Effective upon the Waiver Effective Date (as defined in Section 5 below),
Section 1.1 of the 2006 Option is hereby deleted in its entirety and the
following new Section 1.1 inserted in lieu thereof:
“1.1 Number
of Shares Issuable upon Exercise.
From
and after the date hereof, the Holder shall be entitled to receive, upon
exercise of this Option in whole or in part, by delivery of an original or
fax
copy of an exercise notice in the form attached hereto as Exhibit A (the
“Exercise Notice”), shares of Common Stock of the Company, subject to adjustment
pursuant to Section 4. Notwithstanding anything herein to the contrary, in
no
event shall the Holder be entitled to exercise any portion of this Warrant
in
excess of that portion of this Warrant upon exercise of which the sum of (1)
the
number of shares of Common Stock beneficially owned by the Holder and its
Affiliates (other than shares of Common Stock which may be deemed beneficially
owned through the ownership of the unexercised portion of the Warrant or the
unexercised or unconverted portion of any other security of the Holder subject
to a limitation on conversion analogous to the limitations contained herein)
and
(2) the number of shares of Common Stock issuable upon the exercise of the
portion of this Warrant with respect to which the determination of this proviso
is being made, would result in beneficial ownership by the Holder and its
Affiliates of any amount greater than 9.99% of the then outstanding shares
of
Common Stock (whether or not, at the time of such exercise, the Holder and
its
Affiliates beneficially own more than 9.99% of the then outstanding shares
of
Common Stock). As used herein, the term “Affiliate”
means
any person or entity that, directly or indirectly through one or more
intermediaries, controls or is controlled by or is under common control with
a
person or entity, as such terms are used in and construed under Rule 144 under
the Securities Act. For purposes of the second preceding sentence,
beneficial ownership shall be determined in accordance with Section 13(d) of
the
Securities Exchange Act of 1934, as amended, and Regulations 13D-G thereunder,
except as otherwise provided in clause (1) of such sentence. For any
reason at any time, upon written or oral request of the Holder, the Company
shall within one (1) business day confirm orally and in writing to the Holder
the number of shares of Common Stock outstanding as of any given date. The
limitations set forth herein (x) may be waived by the Holder upon provision
of
no less than sixty-one (61) days prior written notice to the Company and (y)
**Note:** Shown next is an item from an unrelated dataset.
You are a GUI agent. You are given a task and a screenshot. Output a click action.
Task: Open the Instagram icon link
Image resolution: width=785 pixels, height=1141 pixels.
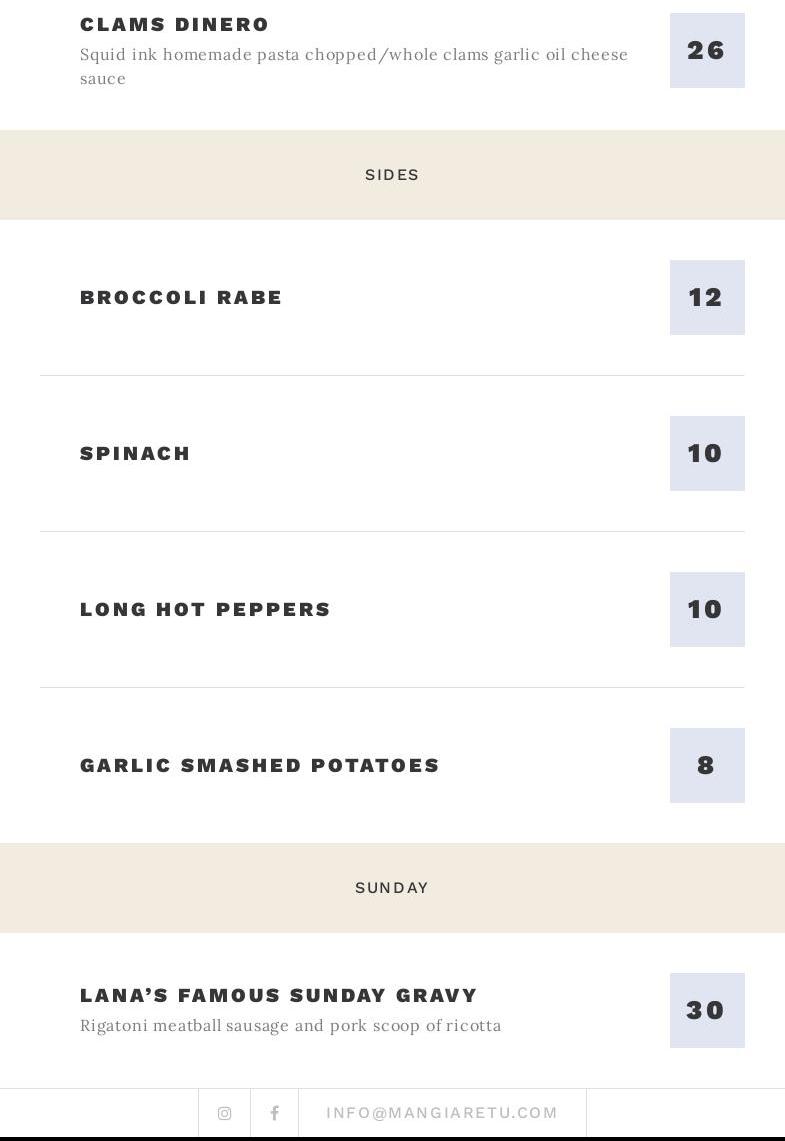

shall automatically become null and void following notice to the Company upon
the occurrence and during the continuance of an Event of Default (as defined
in
the Security Agreement), except that at no time shall the Company be obligated
to issue any shares of Common Stock pursuant to the terms of this Warrant,
the
Security Agreement or any other Ancillary Agreement (as defined in the Security
Agreement) if the issuance of such shares of Common Stock would exceed the
aggregate number of shares of Common Stock which the Company may issue pursuant
to the terms of this Warrant, the Security Agreement or any other Ancillary
Agreement without violating the rules or regulations of the Principal Market
(the “Exchange
Cap”),
except that such limitation shall not apply in the event that the Company
obtains the approval of its stockholders as required by the applicable rules
or
regulations of the Principal Market for issuances of Common Stock in excess
of
such amount.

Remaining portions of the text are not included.